Required work: Below are records with pictures in them. Output exactly the lines from the one with "Click the 590円 price text" through the one with "You are a computer-use agent.", both included, and leave every picture out; give only those lines.

··· Exercise materials ···

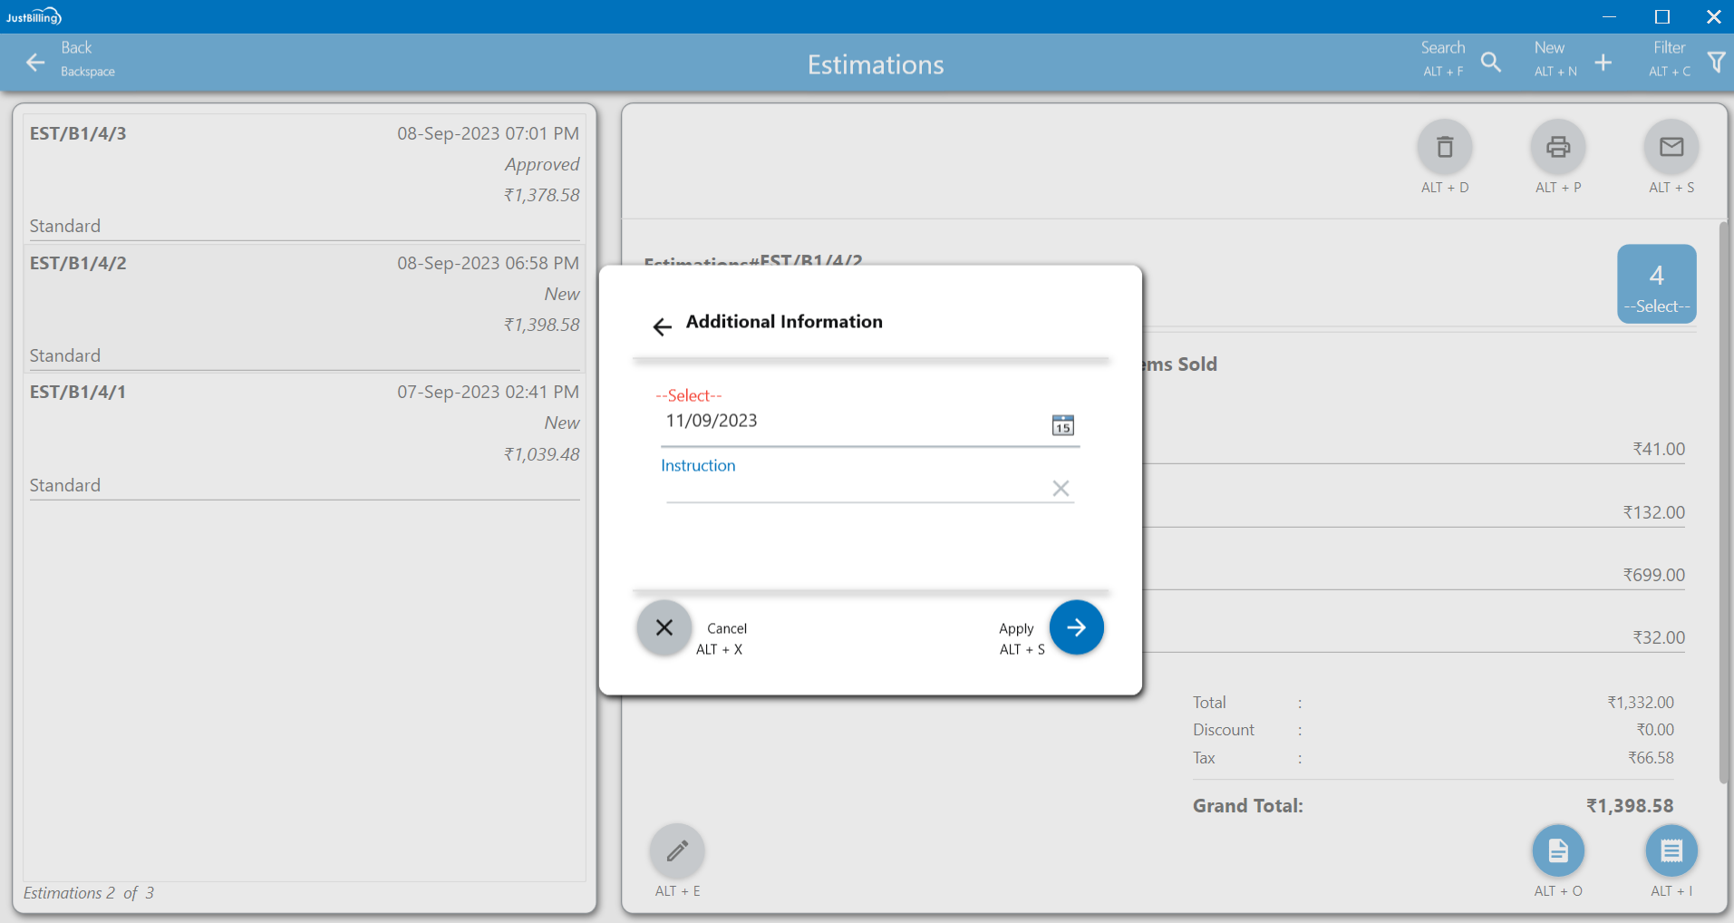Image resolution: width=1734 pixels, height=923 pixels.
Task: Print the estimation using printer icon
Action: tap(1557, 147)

···
··· Exercise materials ···

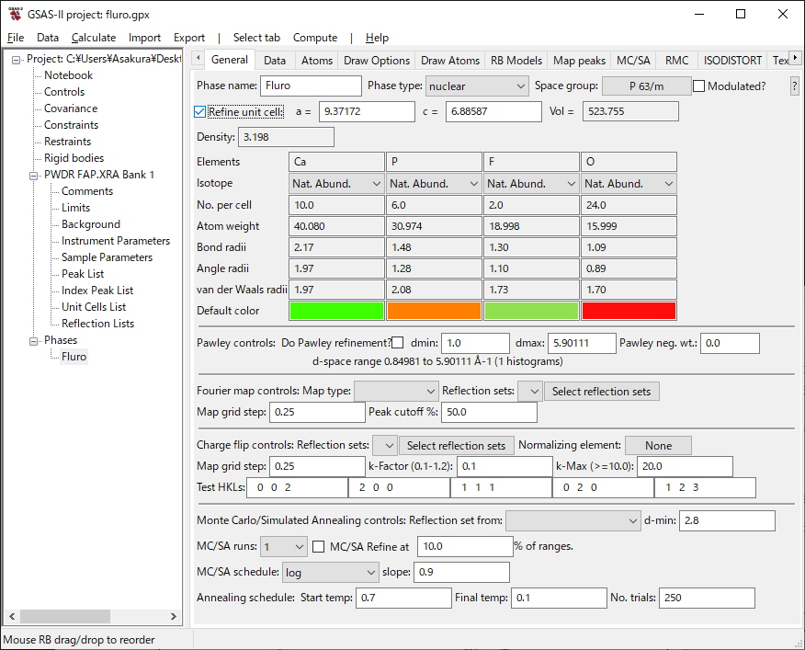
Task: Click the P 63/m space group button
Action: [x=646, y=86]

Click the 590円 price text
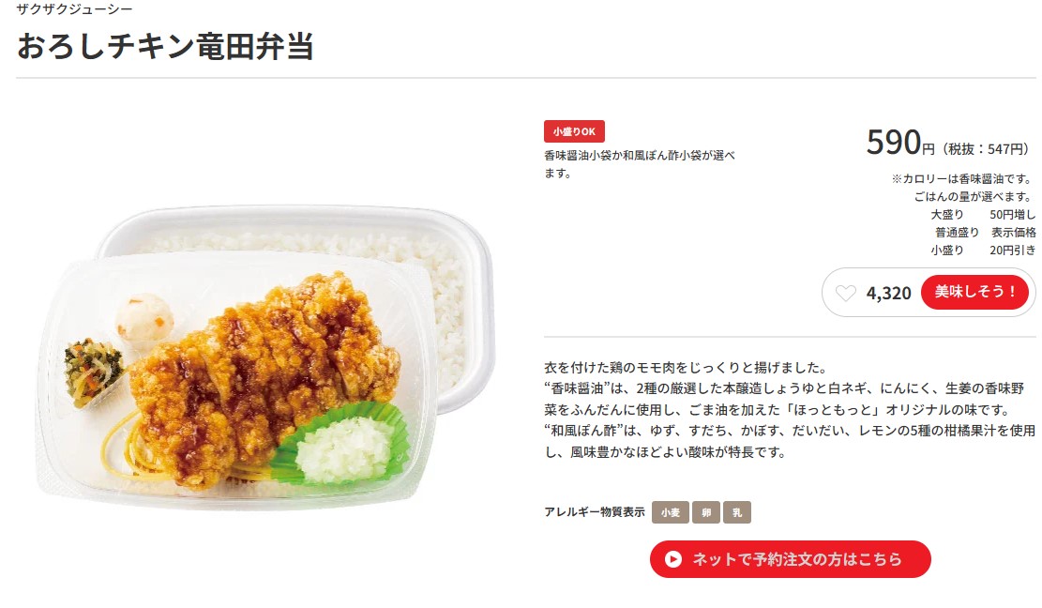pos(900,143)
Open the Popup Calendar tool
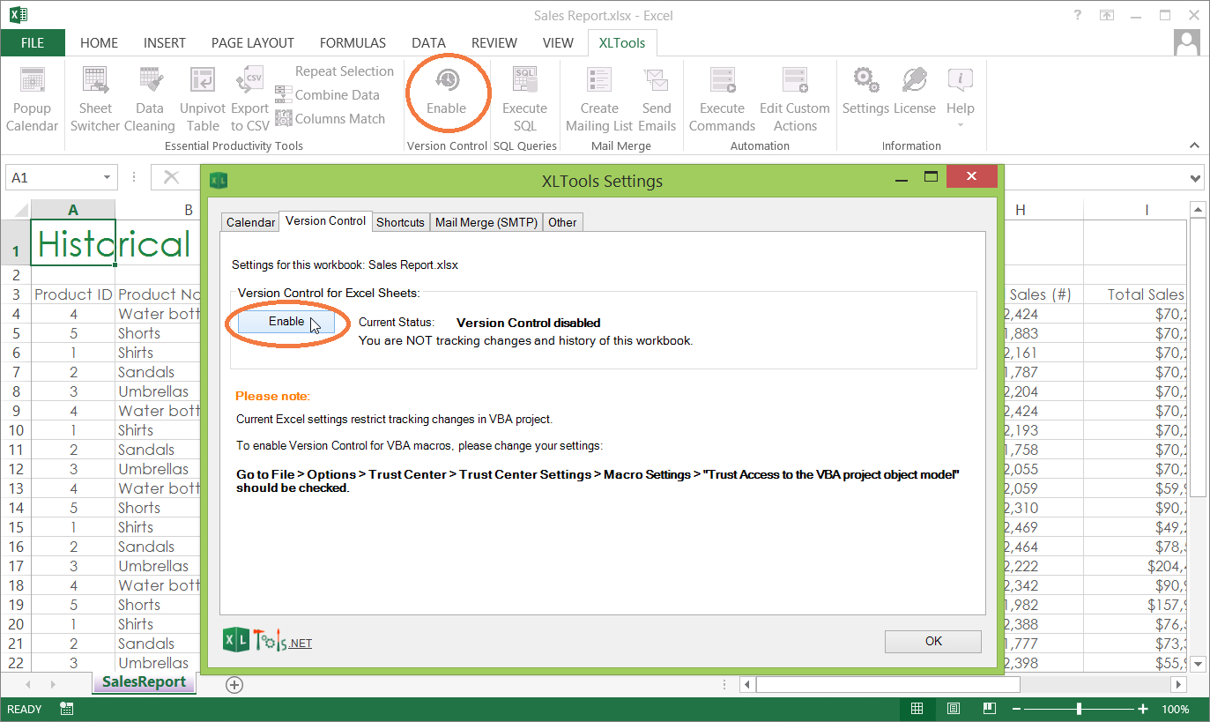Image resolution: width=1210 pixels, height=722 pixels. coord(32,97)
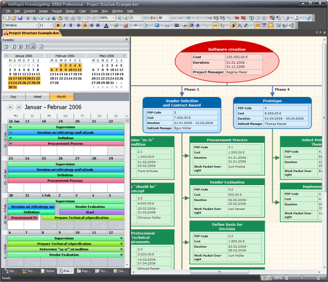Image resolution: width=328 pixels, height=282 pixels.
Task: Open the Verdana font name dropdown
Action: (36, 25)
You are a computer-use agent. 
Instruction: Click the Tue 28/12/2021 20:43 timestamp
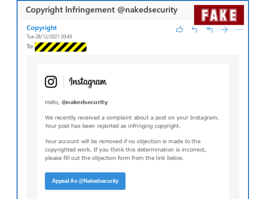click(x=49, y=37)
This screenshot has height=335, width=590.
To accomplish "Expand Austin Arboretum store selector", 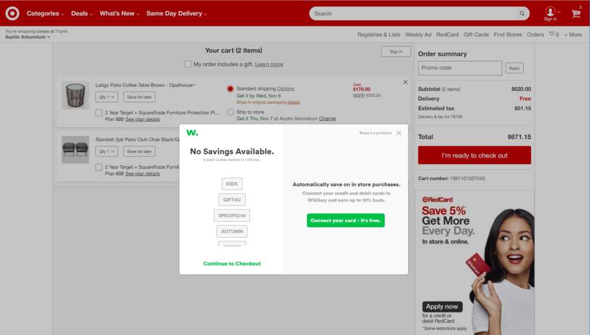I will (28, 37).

···
··· Exercise materials ···

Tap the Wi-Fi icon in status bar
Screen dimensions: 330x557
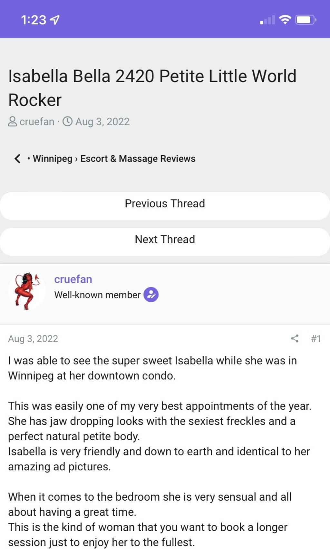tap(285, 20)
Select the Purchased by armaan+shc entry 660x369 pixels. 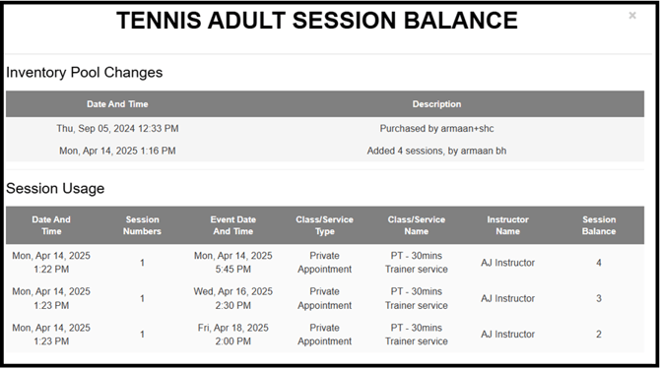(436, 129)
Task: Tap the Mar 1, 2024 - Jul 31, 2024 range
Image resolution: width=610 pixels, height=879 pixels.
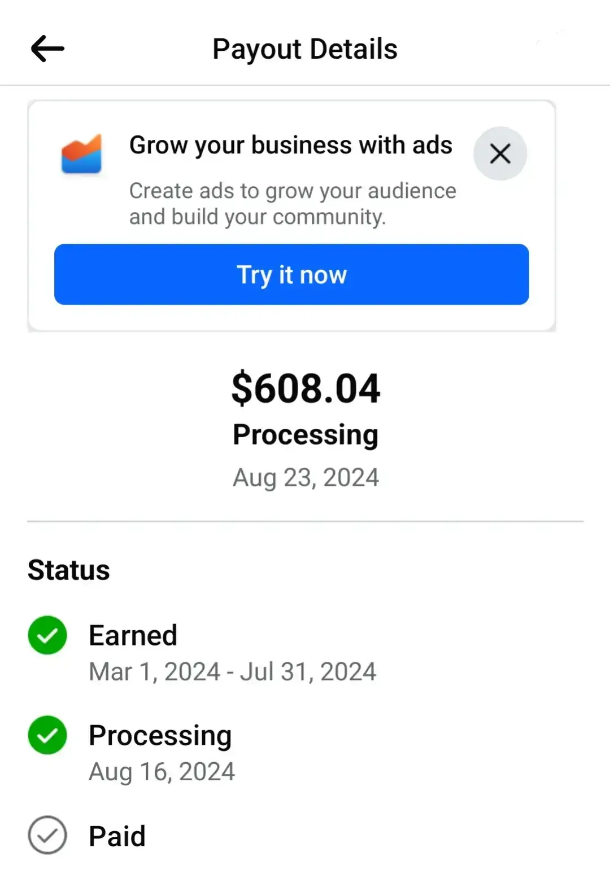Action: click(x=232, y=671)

···

Solution for this task:
Click the 590円 price text
pos(900,143)
Open the Popup Calendar tool
Image resolution: width=1210 pixels, height=722 pixels. coord(32,97)
Image resolution: width=328 pixels, height=282 pixels.
Task: Open the Verdana font name dropdown
Action: (36, 25)
You are a computer-use agent. 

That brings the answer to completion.